Côté structurel, le ministre confirme son engagement sur la mesure d’arrachage différé et affirme qu’aux 150 M€ apportés par l’Etat viendront s’ajouter aux 250 M€ destinés à la restructuration du vignoble (fonds OCM), « pour près de 100 000 ha en France qui pourraient être concernés », confirme Marc Fesneau. « Ces 100 000 ha représentent l’estimation faite par notre profession comme vignes à arracher dans le court terme », précise Jérôme Despey. Ce financement s’étalera sur deux ans pour un arrachage qui sera conditionné à une replantation dans les 6 à 8 ans (encore à définir), « ou la diversification vers d’autres cultures agricoles », note le ministre. Les modalités de départ définitif ne sont pas encore définies « mais on y travaille », resitue Marc Fesneau.

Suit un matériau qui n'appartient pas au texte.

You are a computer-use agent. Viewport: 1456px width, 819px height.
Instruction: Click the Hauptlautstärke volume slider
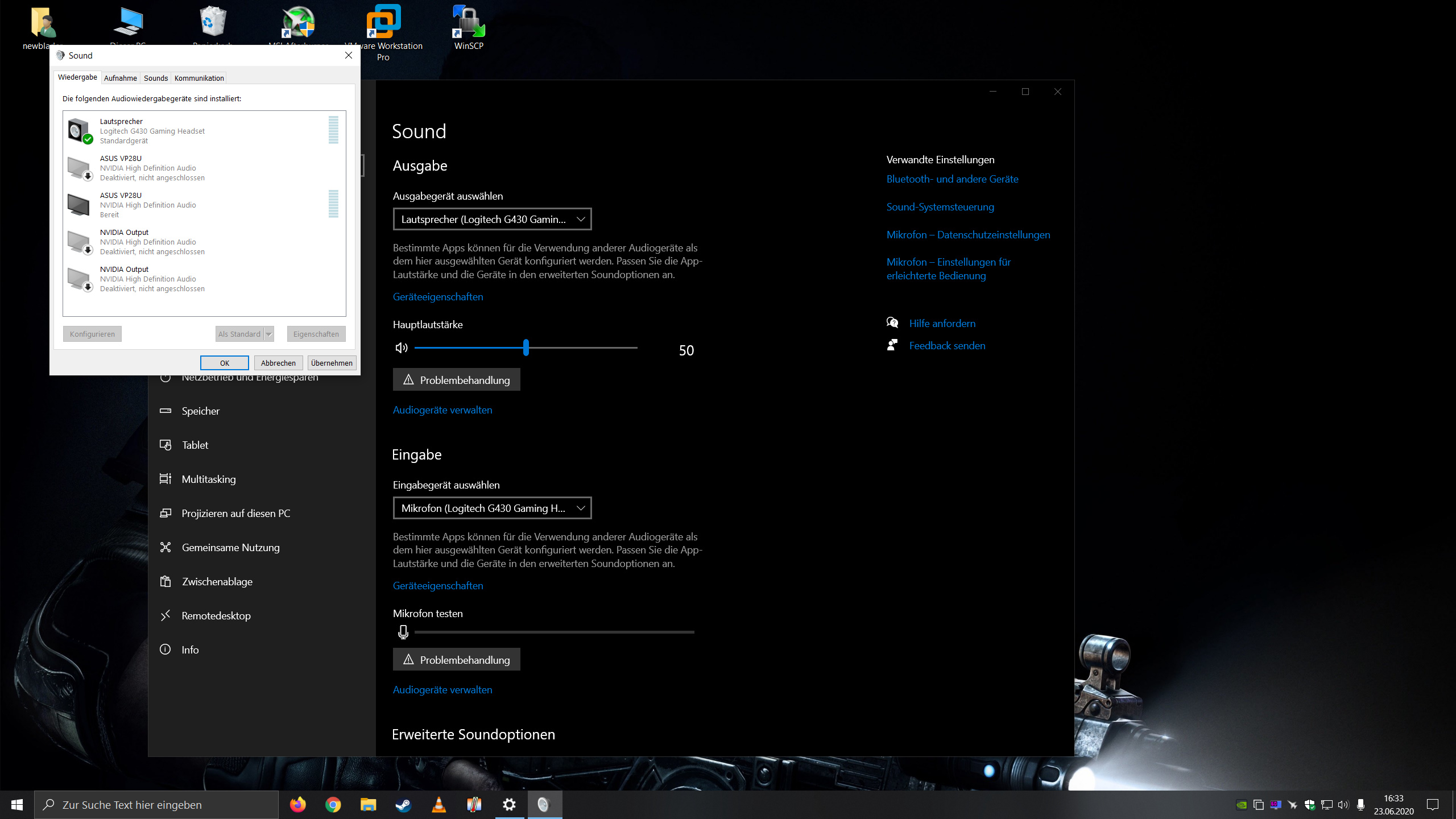pos(526,348)
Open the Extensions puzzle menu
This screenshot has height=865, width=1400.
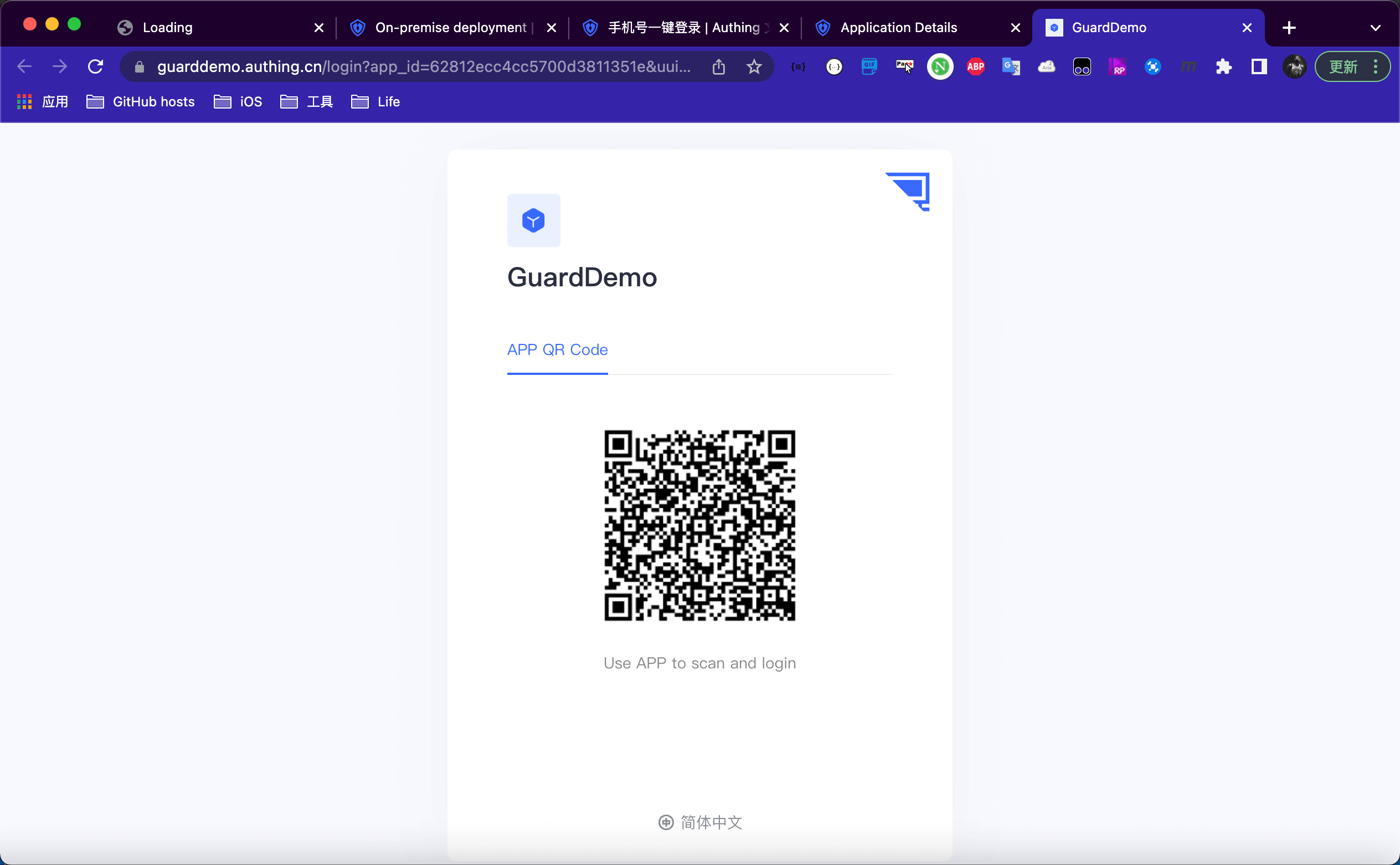click(1223, 67)
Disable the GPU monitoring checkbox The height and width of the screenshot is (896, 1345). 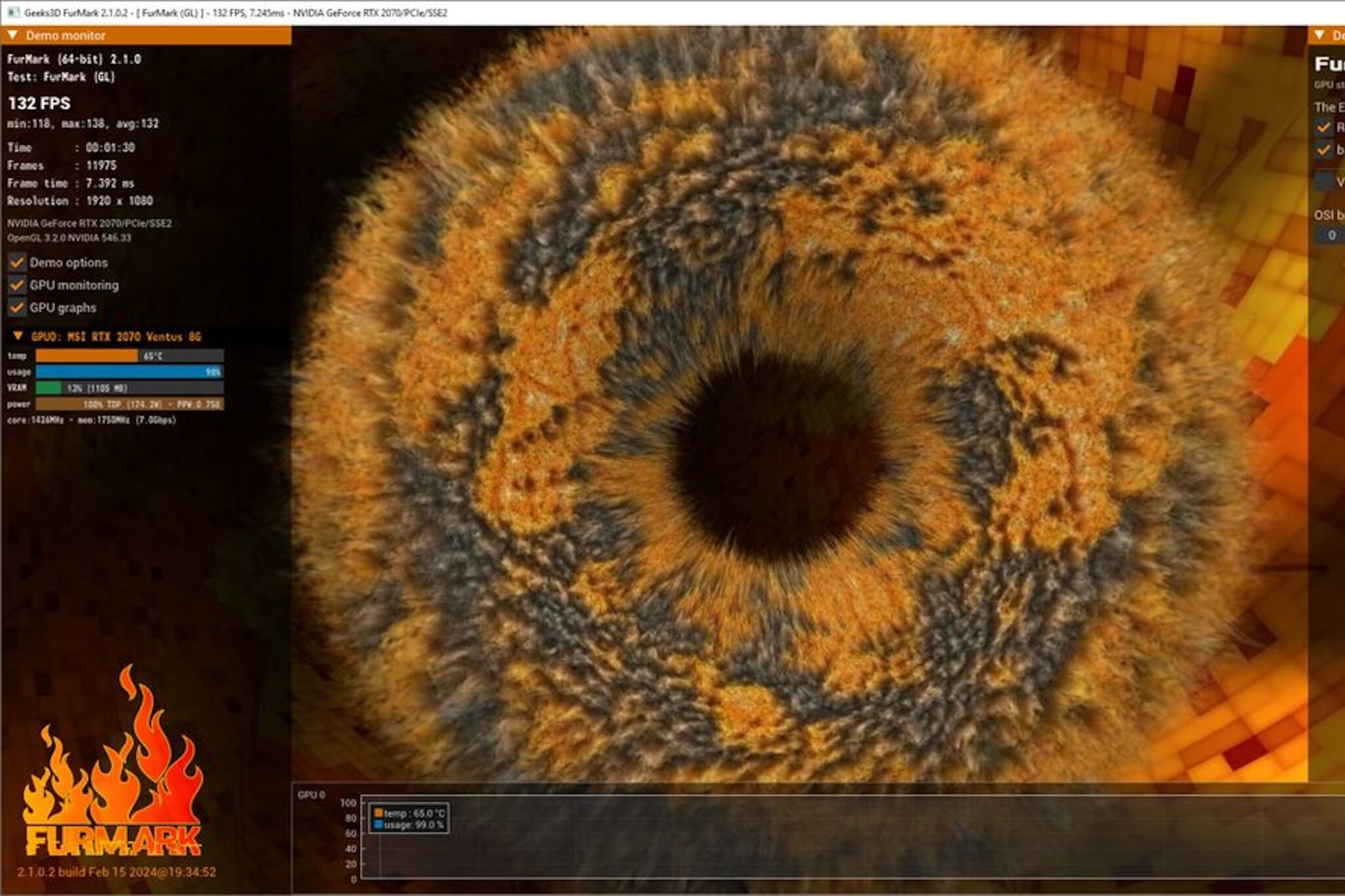click(x=17, y=285)
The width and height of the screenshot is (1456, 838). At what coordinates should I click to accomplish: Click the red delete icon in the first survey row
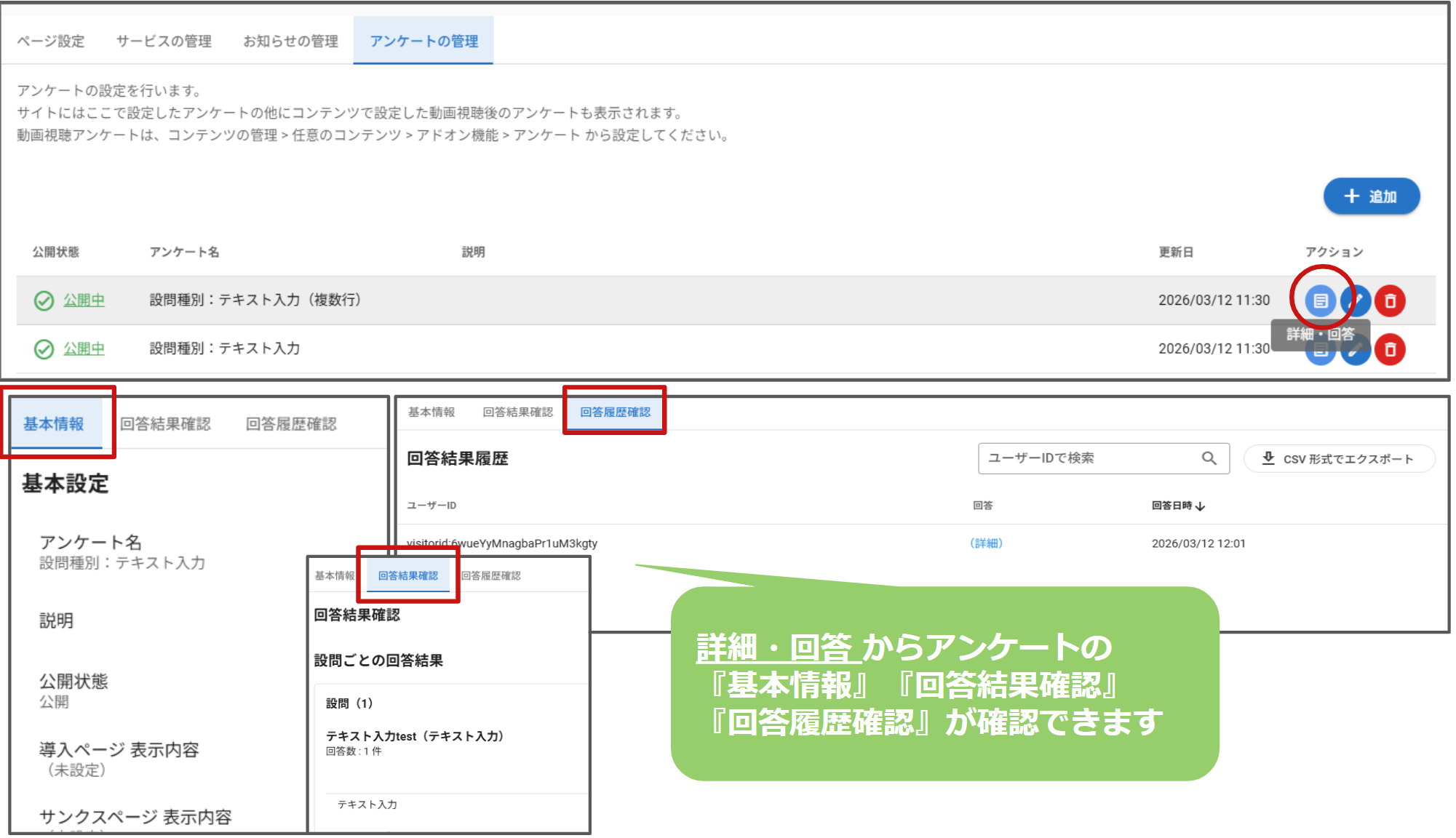pos(1390,300)
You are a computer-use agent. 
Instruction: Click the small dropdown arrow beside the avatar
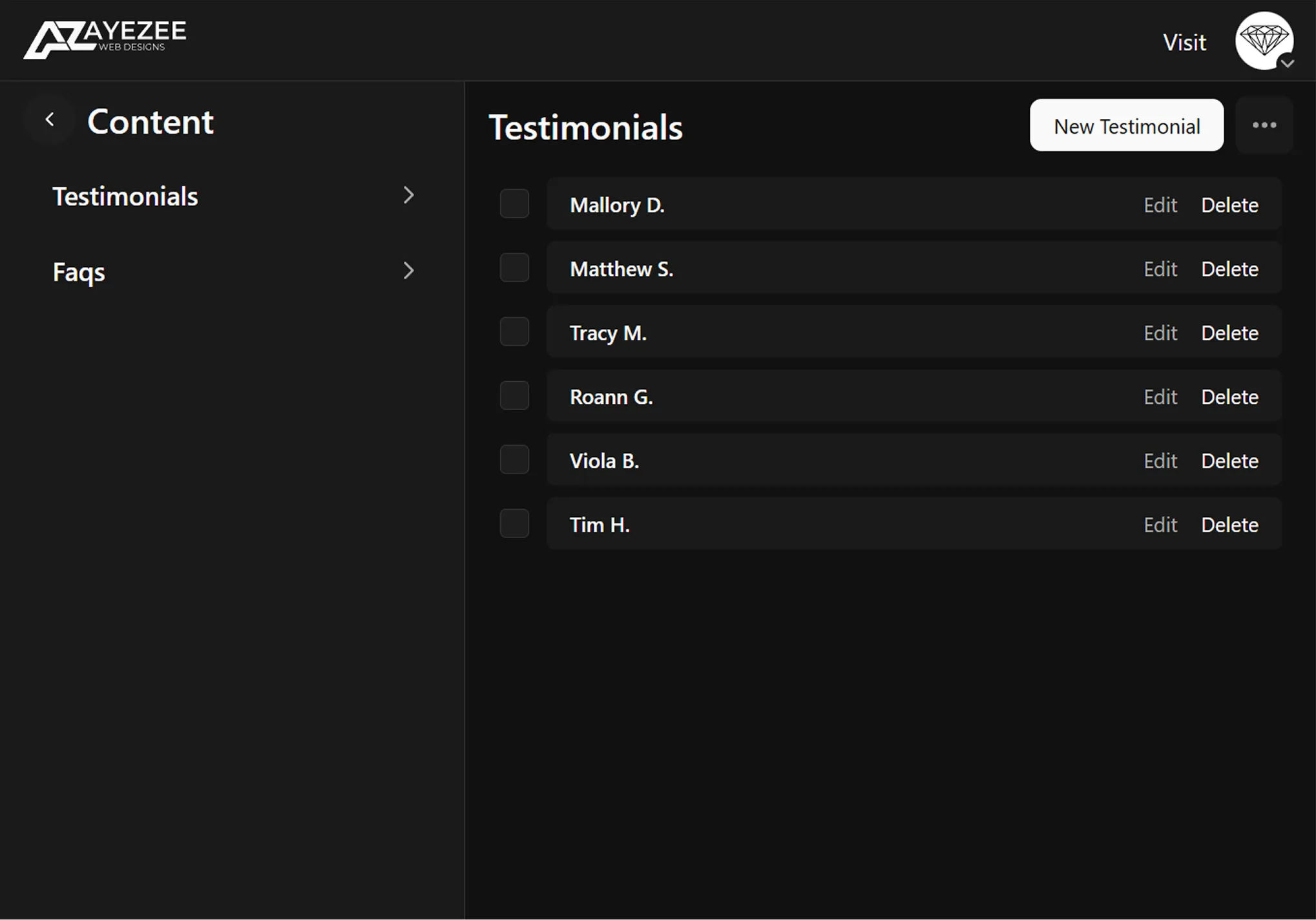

C’est donc une prime de 4 000€/ha qui est annoncée ce jour pour les départs définitifs, même si des négociations restent à mener auprès de l’Union Européenne. « Evidemment que ça ne suffira pas pour certains cas, mais c’est une belle avancée, avec un travail à poursuivre pour que d’autres collectivités puissent aider aussi pour ceux qui doivent sortir le plus dignement possible », précise le président des Vignerons coopérateurs d’Occitanie Ludovic Roux. « Nous voulons aller chercher des crédits nationaux de co-financement pour aider encore plus fortement ceux qui veulent arracher définitivement », appuie également Jérôme Despey. Vice-président du groupe vin du Copa-Cogeca, Ludovic Roux s’estime « confiant sur le fait que la Commission européenne valide la mesure d’arrachage définitif, en travaillant avec le ministère de l’agriculture ».
A destination des caves coopératives, qui s’étaient considérées comme « les grandes oubliées » des mesures annoncées jusqu’à présent pour la filière, le ministre confirme le travail mis en route pour les intégrer sur le sujet de l’étalement des PGE en prêts bonifiés, ainsi qu’un travail au niveau européen sur l’aide au stockage privé. « L’aide au stockage privé, nécessite une notification à l’échelon européen, tout comme l’aide aux entreprises de l’aval, qui pourrait être prise sur le fonds Ukraine. Cela peut prendre du temps, mais nous souhaitons que ce soit effectif dans ce premier trimestre, avant les prochaines élections européennes », relève Ludovic Roux. Enfin, les préfets auront la main pour attribuer, « au cas par cas, une part du fonds d’urgence pour les caves coopératives en très grande difficulté », souligne encore Jérôme Despey.